[RECORDS TO PROCESS Boundary: Start]

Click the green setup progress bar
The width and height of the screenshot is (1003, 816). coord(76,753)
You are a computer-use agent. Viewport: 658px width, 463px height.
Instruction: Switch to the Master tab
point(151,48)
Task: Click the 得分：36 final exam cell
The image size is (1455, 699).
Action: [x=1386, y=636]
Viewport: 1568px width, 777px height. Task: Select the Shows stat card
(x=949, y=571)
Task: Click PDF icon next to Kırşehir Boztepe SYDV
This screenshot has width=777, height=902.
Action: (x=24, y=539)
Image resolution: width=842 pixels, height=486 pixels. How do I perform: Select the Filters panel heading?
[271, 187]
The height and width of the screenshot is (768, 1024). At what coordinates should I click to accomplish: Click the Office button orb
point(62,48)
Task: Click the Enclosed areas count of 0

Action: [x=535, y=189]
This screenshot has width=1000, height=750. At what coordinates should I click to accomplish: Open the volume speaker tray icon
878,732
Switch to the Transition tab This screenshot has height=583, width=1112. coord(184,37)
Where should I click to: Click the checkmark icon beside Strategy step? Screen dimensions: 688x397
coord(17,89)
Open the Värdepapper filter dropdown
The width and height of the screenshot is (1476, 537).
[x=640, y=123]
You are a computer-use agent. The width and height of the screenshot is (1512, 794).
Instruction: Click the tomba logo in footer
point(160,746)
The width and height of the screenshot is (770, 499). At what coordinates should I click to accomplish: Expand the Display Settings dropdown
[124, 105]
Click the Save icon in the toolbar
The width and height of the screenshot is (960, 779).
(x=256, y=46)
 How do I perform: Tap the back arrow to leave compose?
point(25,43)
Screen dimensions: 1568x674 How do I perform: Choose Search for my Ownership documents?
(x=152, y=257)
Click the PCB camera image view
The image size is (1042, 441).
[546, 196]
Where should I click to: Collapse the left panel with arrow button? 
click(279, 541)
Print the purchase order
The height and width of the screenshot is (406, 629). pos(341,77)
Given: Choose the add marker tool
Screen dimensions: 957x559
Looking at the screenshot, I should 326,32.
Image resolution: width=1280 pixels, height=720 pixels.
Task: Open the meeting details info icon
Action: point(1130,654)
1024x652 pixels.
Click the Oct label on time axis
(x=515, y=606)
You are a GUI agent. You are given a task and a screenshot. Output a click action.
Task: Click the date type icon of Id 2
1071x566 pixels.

[RECORDS TO PROCESS Boundary: End]

TASK DETAILS -
Copy every line from the records that holds the string "computer".

ANSWER SECTION -
You are a computer-use agent. Viewport: 658px width, 463px height.
You are a computer-use agent. The width and height of the screenshot is (1512, 794).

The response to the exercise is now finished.